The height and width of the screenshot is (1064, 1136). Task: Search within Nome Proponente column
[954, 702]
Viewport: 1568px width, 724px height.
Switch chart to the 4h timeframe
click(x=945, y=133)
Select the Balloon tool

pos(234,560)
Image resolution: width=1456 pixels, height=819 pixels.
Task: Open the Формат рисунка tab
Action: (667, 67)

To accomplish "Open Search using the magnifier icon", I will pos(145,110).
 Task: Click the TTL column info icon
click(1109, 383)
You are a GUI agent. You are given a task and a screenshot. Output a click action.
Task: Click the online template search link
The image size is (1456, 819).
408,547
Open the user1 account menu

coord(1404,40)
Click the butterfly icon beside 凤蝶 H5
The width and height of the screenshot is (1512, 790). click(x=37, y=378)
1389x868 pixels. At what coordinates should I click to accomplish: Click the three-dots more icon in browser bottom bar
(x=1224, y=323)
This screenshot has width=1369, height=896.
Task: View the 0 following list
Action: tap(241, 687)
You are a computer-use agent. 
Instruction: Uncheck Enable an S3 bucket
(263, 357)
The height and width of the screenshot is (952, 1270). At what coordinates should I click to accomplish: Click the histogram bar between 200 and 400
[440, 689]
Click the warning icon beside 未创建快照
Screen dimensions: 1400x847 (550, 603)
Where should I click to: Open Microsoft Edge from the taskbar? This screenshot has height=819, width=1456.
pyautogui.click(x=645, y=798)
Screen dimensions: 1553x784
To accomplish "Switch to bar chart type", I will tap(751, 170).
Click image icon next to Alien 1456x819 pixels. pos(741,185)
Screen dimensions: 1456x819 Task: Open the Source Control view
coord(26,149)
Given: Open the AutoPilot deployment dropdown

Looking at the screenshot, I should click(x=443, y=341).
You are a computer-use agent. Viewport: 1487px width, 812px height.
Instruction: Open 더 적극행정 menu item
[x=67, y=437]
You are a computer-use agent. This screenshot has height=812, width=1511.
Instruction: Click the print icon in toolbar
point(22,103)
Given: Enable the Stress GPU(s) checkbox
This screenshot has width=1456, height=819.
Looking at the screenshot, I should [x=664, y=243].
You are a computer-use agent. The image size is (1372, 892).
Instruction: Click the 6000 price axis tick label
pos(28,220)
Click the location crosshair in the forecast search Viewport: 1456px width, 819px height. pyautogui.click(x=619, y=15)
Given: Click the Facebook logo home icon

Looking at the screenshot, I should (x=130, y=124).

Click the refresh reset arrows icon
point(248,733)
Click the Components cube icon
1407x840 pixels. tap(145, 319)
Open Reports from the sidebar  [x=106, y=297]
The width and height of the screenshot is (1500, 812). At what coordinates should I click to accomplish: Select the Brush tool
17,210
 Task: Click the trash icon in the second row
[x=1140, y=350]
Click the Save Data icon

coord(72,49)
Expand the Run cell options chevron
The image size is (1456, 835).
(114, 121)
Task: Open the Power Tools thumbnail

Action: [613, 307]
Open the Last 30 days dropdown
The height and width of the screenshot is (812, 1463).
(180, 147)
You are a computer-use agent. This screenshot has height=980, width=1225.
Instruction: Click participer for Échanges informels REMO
○ ○ ○
- [Task instructions] What you give back should be only the lines of the records above, starting at the line with "has height=812, width=1511." and ending at the line with "Click the location", restated word for word.

- [Task result]
You are a computer-use agent. This screenshot has height=812, width=1511.
Instruction: Click the print icon in toolbar
point(22,103)
Given: Enable the Stress GPU(s) checkbox
This screenshot has width=1456, height=819.
Looking at the screenshot, I should [x=664, y=243].
You are a computer-use agent. The image size is (1372, 892).
Instruction: Click the 6000 price axis tick label
pos(28,220)
Click the location crosshair in the forecast search Viewport: 1456px width, 819px height. pyautogui.click(x=619, y=15)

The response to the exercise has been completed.